EXERCISE DESCRIPTION — The response should contain every record, reproduced exactly.

SUPPLIED RECORDS —

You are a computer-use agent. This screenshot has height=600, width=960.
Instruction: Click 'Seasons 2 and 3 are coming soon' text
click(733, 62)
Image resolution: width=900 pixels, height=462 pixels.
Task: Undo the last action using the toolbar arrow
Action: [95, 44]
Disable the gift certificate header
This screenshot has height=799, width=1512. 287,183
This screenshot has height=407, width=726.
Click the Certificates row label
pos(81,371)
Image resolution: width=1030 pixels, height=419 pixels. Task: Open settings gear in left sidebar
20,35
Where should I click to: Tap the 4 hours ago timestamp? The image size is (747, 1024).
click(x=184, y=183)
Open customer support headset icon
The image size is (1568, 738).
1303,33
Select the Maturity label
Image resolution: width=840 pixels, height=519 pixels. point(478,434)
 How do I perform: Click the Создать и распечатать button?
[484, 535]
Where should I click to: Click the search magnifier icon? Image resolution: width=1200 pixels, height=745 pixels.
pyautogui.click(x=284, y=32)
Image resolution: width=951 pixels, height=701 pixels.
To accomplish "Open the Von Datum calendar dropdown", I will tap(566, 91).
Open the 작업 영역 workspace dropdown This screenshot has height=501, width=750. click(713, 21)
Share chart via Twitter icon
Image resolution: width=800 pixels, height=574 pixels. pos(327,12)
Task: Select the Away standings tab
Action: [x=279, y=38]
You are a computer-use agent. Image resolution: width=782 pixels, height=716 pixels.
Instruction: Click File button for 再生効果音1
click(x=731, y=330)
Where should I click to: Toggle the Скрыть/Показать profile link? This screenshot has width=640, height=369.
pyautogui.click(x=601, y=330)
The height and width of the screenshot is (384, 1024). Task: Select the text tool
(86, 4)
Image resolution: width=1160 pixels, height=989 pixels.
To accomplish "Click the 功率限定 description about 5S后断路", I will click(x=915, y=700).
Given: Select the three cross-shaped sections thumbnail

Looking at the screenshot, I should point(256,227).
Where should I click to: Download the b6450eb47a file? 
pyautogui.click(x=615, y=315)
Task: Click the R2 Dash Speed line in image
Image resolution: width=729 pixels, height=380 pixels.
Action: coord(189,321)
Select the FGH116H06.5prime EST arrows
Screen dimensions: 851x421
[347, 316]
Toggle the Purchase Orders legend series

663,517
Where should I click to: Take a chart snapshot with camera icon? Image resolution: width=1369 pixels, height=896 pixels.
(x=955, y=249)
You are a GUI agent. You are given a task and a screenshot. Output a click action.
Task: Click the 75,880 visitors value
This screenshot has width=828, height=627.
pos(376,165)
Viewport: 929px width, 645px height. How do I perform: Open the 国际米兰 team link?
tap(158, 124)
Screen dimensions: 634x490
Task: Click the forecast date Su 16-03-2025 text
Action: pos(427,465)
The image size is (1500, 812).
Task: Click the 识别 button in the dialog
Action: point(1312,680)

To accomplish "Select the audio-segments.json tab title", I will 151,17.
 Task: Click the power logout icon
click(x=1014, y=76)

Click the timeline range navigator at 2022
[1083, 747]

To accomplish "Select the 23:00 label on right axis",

REPLY —
You are a computer-use agent. This screenshot has height=600, width=960.
Instruction: Click 'Seasons 2 and 3 are coming soon' text
click(733, 62)
Image resolution: width=900 pixels, height=462 pixels.
Task: Undo the last action using the toolbar arrow
Action: [95, 44]
Disable the gift certificate header
This screenshot has height=799, width=1512. 287,183
This screenshot has height=407, width=726.
Click the Certificates row label
pos(81,371)
Image resolution: width=1030 pixels, height=419 pixels. Task: Open settings gear in left sidebar
20,35
Where should I click to: Tap the 4 hours ago timestamp? The image size is (747, 1024).
click(x=184, y=183)
Open customer support headset icon
The image size is (1568, 738).
1303,33
Select the Maturity label
Image resolution: width=840 pixels, height=519 pixels. point(478,434)
 How do I perform: Click the Создать и распечатать button?
[484, 535]
Where should I click to: Click the search magnifier icon? Image resolution: width=1200 pixels, height=745 pixels.
pyautogui.click(x=284, y=32)
Image resolution: width=951 pixels, height=701 pixels.
To accomplish "Open the Von Datum calendar dropdown", I will tap(566, 91).
Open the 작업 영역 workspace dropdown This screenshot has height=501, width=750. click(713, 21)
Share chart via Twitter icon
Image resolution: width=800 pixels, height=574 pixels. pos(327,12)
Task: Select the Away standings tab
Action: [x=279, y=38]
You are a computer-use agent. Image resolution: width=782 pixels, height=716 pixels.
Instruction: Click File button for 再生効果音1
click(x=731, y=330)
Where should I click to: Toggle the Скрыть/Показать profile link? This screenshot has width=640, height=369.
pyautogui.click(x=601, y=330)
The height and width of the screenshot is (384, 1024). Task: Select the text tool
(86, 4)
Image resolution: width=1160 pixels, height=989 pixels.
To accomplish "Click the 功率限定 description about 5S后断路", I will click(x=915, y=700).
Given: Select the three cross-shaped sections thumbnail

Looking at the screenshot, I should point(256,227).
Where should I click to: Download the b6450eb47a file? 
pyautogui.click(x=615, y=315)
Task: Click the R2 Dash Speed line in image
Image resolution: width=729 pixels, height=380 pixels.
Action: coord(189,321)
Select the FGH116H06.5prime EST arrows
Screen dimensions: 851x421
[347, 316]
Toggle the Purchase Orders legend series

663,517
Where should I click to: Take a chart snapshot with camera icon? Image resolution: width=1369 pixels, height=896 pixels.
(x=955, y=249)
You are a GUI agent. You are given a task and a screenshot. Output a click action.
Task: Click the 75,880 visitors value
This screenshot has width=828, height=627.
pos(376,165)
Viewport: 929px width, 645px height. How do I perform: Open the 国际米兰 team link?
tap(158, 124)
Screen dimensions: 634x490
Task: Click the forecast date Su 16-03-2025 text
Action: pos(427,465)
The image size is (1500, 812).
Task: Click the 识别 button in the dialog
Action: point(1312,680)

To accomplish "Select the audio-segments.json tab title", I will 151,17.
 Task: Click the power logout icon
click(x=1014, y=76)

Click the timeline range navigator at 2022
[1083, 747]

To accomplish "Select the 23:00 label on right axis",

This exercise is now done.